Supplied records below:
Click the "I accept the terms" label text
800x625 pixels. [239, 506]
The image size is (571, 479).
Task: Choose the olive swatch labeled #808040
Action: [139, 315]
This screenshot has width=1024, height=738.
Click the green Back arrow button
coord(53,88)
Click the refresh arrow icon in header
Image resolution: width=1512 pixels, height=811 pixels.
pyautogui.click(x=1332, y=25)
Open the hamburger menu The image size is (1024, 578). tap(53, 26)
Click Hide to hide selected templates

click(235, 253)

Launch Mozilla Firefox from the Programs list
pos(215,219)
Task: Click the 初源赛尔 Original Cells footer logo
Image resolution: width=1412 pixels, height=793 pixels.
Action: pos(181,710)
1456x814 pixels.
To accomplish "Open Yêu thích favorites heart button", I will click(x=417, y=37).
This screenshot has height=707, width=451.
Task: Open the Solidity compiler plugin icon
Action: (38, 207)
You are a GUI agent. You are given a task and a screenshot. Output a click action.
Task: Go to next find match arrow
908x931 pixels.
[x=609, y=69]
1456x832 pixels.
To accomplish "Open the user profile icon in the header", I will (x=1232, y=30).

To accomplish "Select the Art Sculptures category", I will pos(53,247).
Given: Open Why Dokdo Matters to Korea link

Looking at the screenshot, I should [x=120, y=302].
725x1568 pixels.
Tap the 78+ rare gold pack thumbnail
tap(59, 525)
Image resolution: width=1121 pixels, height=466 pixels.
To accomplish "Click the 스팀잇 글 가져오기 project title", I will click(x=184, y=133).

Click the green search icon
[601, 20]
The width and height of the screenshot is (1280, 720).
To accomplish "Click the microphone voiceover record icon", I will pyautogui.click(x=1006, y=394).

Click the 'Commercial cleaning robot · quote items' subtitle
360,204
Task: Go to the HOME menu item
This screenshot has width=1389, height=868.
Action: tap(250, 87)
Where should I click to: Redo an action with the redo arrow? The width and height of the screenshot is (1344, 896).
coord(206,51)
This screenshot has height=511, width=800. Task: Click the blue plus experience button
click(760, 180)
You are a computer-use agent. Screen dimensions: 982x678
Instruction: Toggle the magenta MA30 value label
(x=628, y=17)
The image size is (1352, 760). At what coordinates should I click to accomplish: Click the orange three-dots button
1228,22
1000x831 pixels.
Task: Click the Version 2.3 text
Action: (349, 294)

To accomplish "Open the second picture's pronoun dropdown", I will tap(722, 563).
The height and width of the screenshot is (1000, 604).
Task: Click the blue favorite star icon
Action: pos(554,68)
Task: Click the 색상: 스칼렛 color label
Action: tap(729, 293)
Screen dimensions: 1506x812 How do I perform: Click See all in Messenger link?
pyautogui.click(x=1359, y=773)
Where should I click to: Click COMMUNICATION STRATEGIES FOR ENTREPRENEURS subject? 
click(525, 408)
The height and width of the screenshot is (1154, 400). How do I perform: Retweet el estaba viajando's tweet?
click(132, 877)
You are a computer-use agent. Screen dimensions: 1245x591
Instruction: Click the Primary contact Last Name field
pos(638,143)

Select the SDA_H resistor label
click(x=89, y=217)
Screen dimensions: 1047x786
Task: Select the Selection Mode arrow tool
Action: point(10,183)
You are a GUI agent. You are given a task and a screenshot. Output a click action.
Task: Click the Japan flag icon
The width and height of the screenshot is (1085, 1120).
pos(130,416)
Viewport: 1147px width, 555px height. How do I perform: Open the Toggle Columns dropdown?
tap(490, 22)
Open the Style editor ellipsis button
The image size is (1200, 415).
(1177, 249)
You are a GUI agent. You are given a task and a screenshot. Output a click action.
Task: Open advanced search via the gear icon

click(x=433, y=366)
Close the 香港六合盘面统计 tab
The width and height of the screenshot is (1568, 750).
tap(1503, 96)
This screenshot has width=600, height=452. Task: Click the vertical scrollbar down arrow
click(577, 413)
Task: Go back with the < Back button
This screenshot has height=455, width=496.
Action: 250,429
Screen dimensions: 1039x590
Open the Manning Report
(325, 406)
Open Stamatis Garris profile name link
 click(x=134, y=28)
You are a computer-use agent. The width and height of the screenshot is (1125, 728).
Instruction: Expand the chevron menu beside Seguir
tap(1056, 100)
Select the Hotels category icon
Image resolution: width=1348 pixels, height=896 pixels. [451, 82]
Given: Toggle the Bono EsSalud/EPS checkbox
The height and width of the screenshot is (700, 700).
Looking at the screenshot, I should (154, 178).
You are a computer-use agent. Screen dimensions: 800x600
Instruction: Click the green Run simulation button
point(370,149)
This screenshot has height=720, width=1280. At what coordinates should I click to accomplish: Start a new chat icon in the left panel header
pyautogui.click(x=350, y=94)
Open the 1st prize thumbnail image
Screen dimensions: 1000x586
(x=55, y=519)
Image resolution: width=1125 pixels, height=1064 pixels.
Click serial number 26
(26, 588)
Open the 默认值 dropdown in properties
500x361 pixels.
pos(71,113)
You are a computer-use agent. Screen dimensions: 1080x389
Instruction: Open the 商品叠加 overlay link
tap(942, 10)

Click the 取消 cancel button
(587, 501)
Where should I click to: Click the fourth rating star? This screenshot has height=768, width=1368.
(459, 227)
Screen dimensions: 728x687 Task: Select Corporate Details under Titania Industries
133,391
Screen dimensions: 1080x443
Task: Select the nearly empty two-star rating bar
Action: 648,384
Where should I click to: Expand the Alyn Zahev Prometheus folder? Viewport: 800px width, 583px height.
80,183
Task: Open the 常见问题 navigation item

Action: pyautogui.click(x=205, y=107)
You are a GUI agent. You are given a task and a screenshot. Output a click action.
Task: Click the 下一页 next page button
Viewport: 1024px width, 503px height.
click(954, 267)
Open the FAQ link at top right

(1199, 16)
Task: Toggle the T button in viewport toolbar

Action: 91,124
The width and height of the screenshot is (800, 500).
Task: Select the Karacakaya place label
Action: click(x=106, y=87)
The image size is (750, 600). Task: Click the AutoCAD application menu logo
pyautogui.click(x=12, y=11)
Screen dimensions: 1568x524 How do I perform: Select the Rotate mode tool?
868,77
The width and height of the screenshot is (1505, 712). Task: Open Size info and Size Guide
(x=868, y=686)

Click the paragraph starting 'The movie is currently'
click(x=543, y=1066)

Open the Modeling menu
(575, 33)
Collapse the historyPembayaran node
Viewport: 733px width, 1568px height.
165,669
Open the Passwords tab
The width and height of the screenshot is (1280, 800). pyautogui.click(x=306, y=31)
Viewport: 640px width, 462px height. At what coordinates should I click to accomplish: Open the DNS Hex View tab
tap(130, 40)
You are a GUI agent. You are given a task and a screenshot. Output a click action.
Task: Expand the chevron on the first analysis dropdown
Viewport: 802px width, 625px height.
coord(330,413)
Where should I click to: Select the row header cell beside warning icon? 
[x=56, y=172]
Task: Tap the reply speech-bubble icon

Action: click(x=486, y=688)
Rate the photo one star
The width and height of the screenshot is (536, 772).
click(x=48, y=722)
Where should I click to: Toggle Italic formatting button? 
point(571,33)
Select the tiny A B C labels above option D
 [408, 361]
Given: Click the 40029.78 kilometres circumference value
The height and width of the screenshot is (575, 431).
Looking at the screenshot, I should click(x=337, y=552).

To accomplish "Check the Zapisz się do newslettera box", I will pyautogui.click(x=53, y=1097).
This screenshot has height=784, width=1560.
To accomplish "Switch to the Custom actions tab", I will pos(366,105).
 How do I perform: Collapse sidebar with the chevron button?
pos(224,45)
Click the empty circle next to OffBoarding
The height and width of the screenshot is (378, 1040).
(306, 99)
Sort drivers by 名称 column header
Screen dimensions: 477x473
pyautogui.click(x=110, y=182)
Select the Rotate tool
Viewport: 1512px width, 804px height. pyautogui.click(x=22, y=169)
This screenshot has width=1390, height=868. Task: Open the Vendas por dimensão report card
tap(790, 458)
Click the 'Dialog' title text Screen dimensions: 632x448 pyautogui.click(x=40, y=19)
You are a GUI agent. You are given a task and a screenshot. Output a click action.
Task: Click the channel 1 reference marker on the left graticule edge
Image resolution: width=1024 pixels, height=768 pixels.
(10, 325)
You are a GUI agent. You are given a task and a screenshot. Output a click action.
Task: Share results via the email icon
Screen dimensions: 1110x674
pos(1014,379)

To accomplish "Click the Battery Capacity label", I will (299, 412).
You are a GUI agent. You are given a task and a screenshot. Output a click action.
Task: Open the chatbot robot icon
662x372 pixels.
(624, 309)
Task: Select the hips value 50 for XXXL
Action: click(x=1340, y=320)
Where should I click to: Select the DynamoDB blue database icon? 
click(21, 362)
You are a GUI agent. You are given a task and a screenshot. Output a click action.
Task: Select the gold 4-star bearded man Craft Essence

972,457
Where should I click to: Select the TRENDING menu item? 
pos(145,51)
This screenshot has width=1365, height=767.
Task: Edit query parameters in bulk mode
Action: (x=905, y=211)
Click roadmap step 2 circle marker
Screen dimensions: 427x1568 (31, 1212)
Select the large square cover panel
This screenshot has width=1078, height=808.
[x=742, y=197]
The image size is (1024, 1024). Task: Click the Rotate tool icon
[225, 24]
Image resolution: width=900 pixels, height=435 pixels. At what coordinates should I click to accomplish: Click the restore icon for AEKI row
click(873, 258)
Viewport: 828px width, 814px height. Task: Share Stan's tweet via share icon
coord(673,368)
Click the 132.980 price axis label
End of Supplied records.
▶ [Work item]: Copy nothing beyond the line containing "This screenshot has width=1024, height=738.". Transcribe exactly from the first line of the entries down to that line, inclusive.

▶ [Answer to this problem]:
Click the "I accept the terms" label text
800x625 pixels. [239, 506]
The image size is (571, 479).
Task: Choose the olive swatch labeled #808040
Action: [139, 315]
This screenshot has width=1024, height=738.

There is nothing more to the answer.